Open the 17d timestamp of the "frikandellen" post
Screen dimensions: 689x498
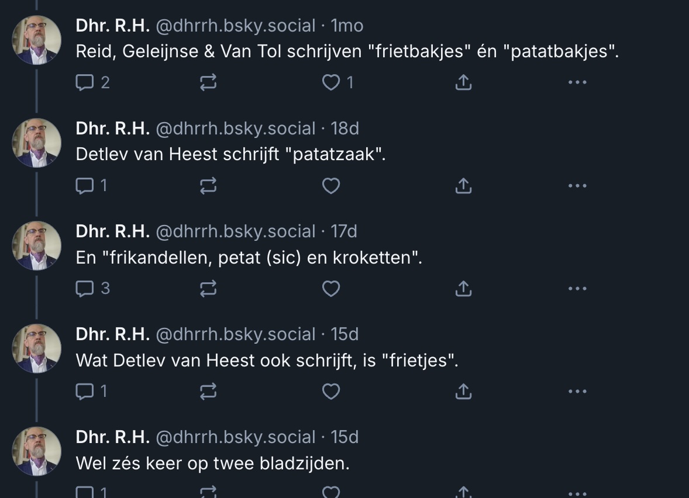344,231
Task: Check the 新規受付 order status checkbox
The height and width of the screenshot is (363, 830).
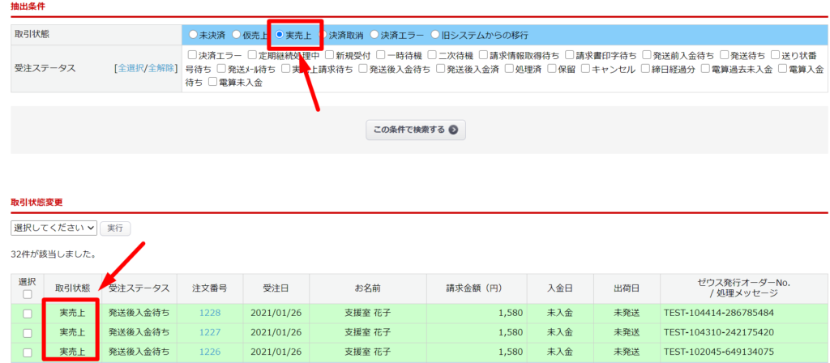Action: tap(331, 56)
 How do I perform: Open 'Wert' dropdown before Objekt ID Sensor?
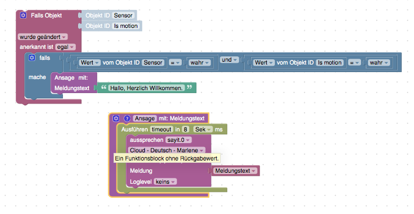click(90, 62)
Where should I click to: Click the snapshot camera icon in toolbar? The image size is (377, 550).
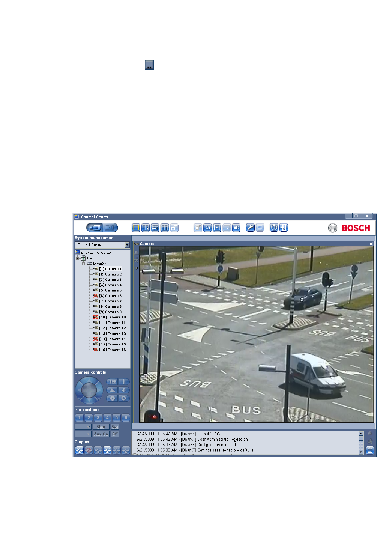tap(207, 228)
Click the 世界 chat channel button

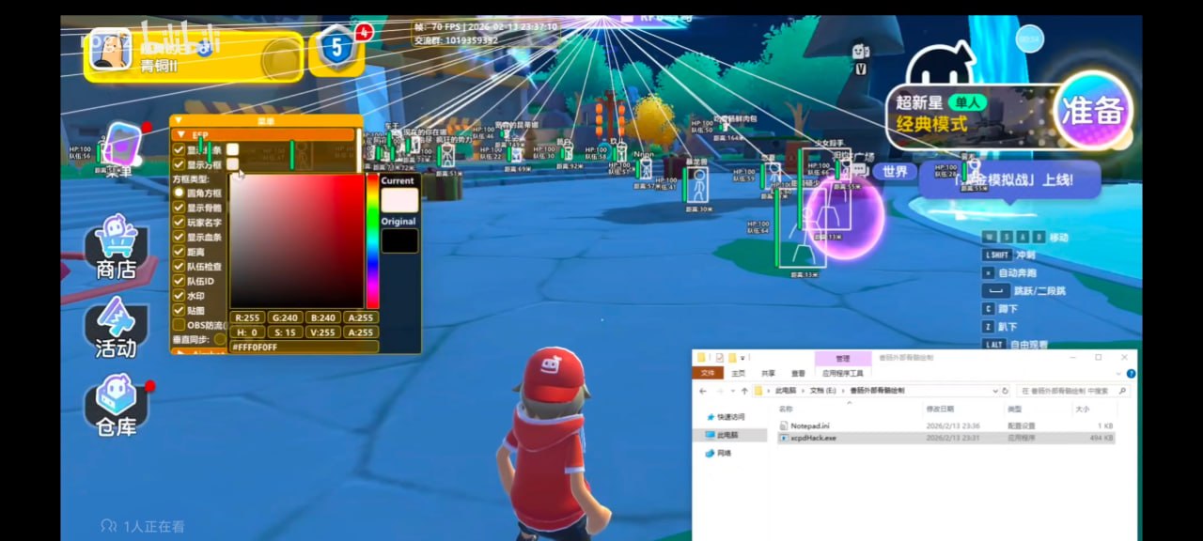point(894,172)
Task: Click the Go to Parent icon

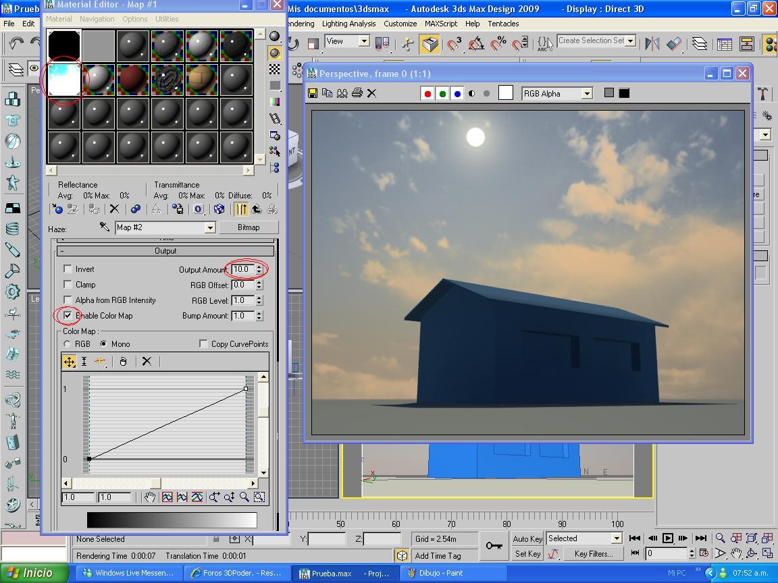Action: pos(257,209)
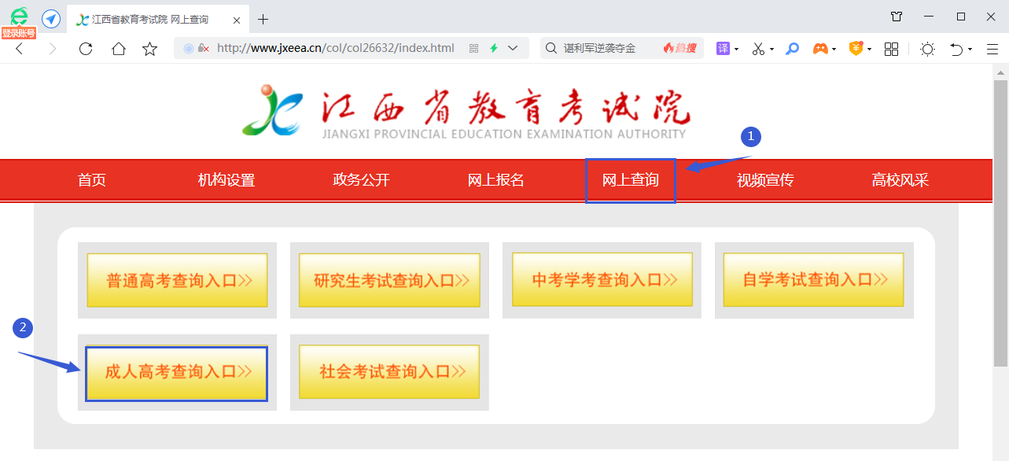
Task: Expand the undo-close history dropdown arrow
Action: point(970,50)
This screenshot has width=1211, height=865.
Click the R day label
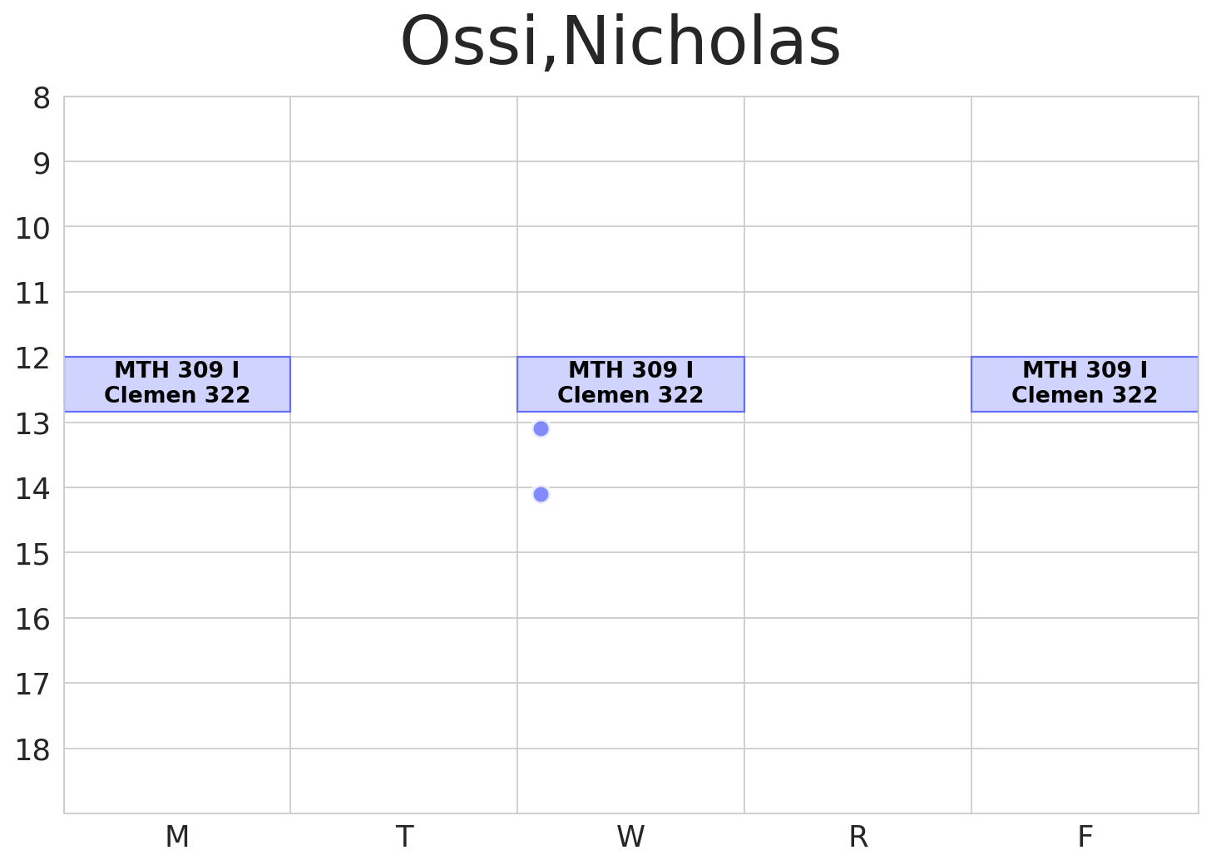click(x=858, y=837)
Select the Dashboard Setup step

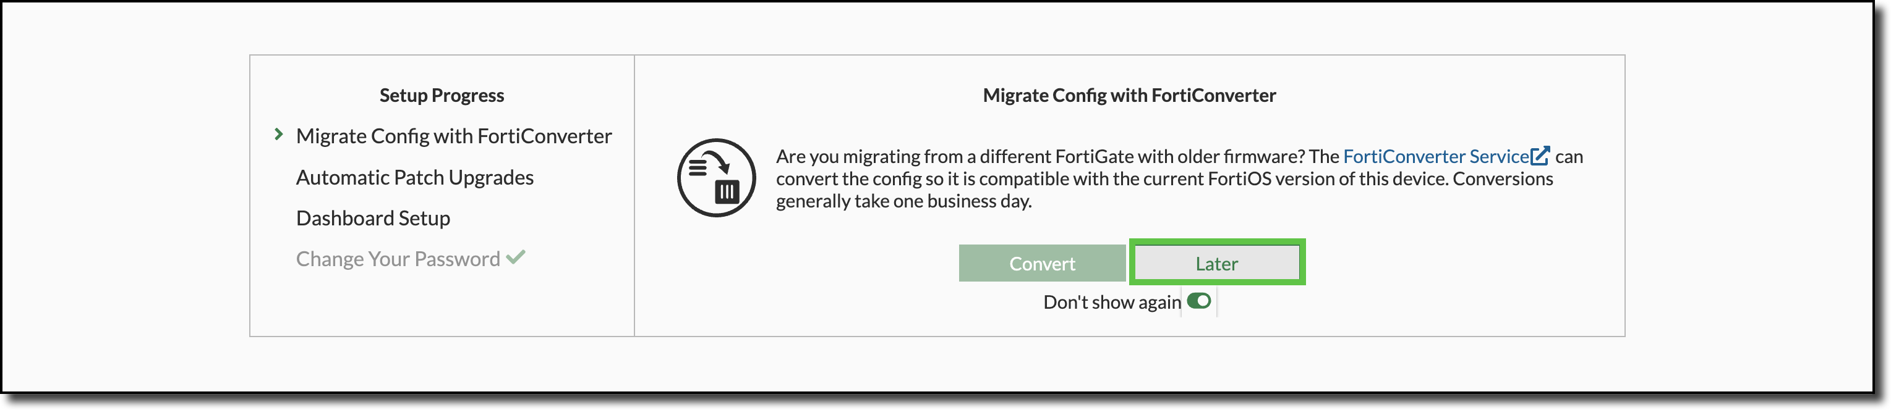pos(372,217)
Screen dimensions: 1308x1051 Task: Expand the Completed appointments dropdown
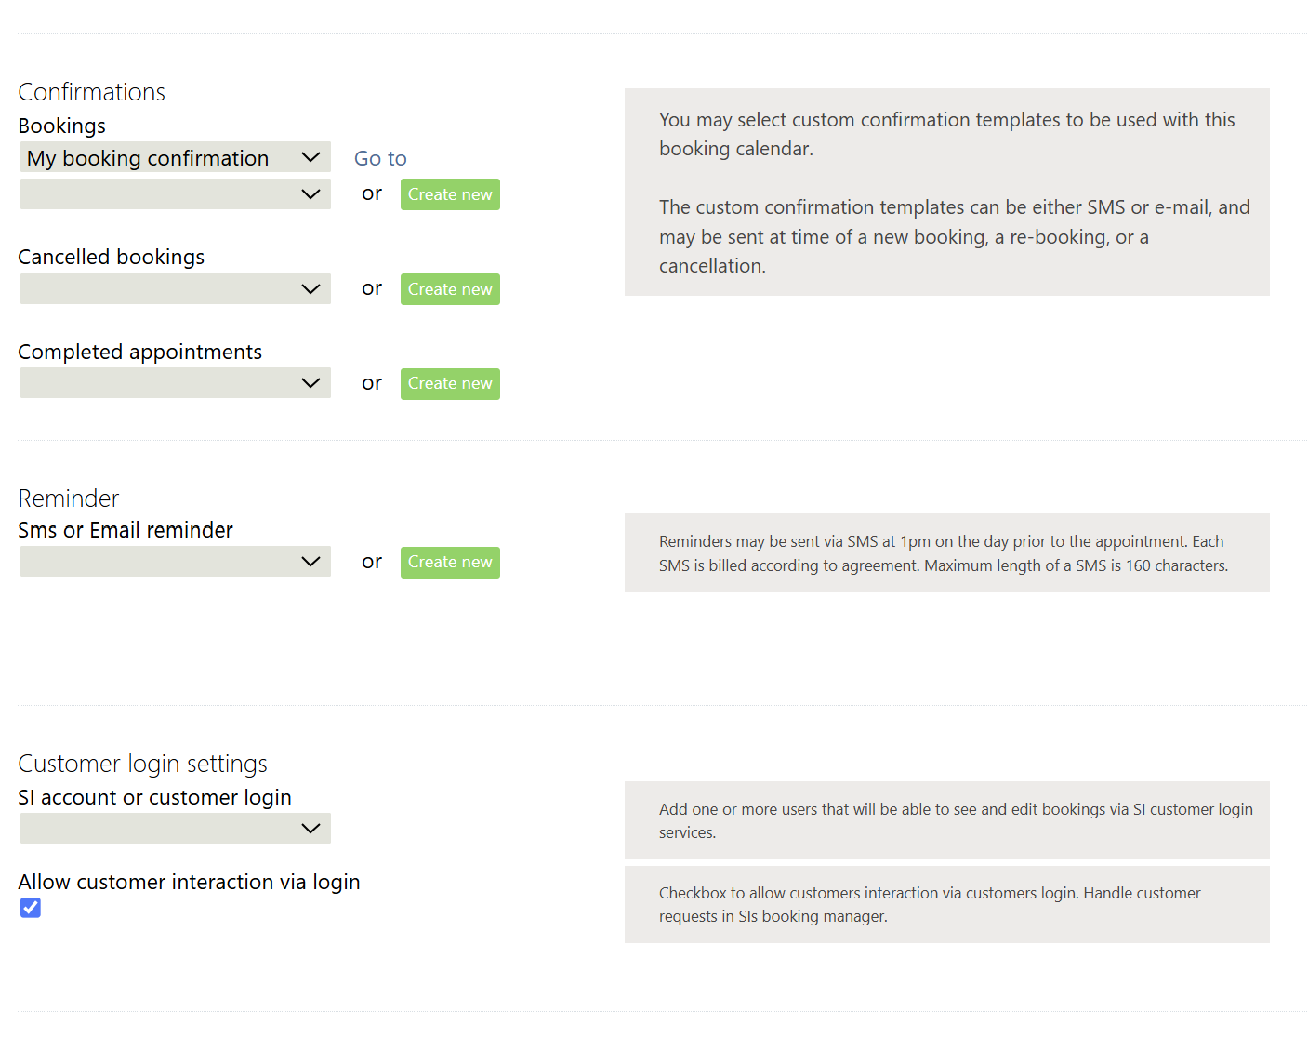pos(175,383)
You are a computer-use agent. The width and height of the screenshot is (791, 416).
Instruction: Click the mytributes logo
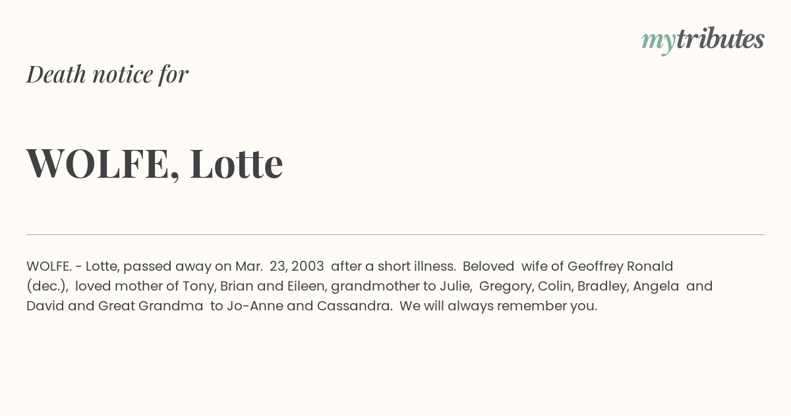click(x=703, y=40)
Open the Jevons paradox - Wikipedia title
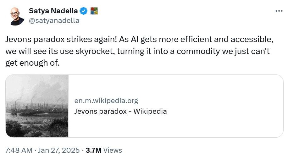This screenshot has height=159, width=288. pyautogui.click(x=120, y=111)
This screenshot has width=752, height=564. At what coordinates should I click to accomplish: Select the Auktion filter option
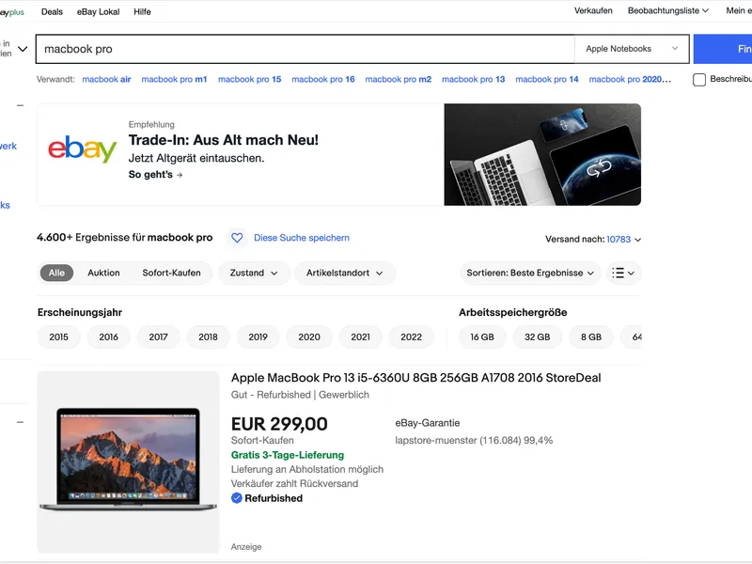[x=103, y=273]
◇ ◇ ◇
> [Instructions to follow] Give back all of the entries verbatim, but without pictures.

> [Answer area]
Open the 17d timestamp of the "frikandellen" post
Screen dimensions: 689x498
344,231
Task: Check the 新規受付 order status checkbox
The height and width of the screenshot is (363, 830).
Action: tap(331, 56)
 How do I perform: Open 'Wert' dropdown before Objekt ID Sensor?
click(90, 62)
Where should I click to: Click the snapshot camera icon in toolbar? The image size is (377, 550).
tap(207, 228)
Click the 世界 chat channel button

point(894,172)
Task: Click the Go to Parent icon

Action: pos(257,209)
Task: Expand the undo-close history dropdown arrow
Action: point(970,50)
This screenshot has width=1211, height=865.
Click the R day label
click(x=858, y=837)
Select the Dashboard Setup step

pos(372,217)
Screen dimensions: 1308x1051 Task: Expand the Completed appointments dropdown
pos(175,383)
You are a computer-use agent. The width and height of the screenshot is (791, 416).
Instruction: Click the mytributes logo
click(x=703, y=40)
Open the Jevons paradox - Wikipedia title
This screenshot has height=159, width=288. pyautogui.click(x=120, y=111)
This screenshot has width=752, height=564. At what coordinates should I click to accomplish: Select the Auktion filter option
[x=103, y=273]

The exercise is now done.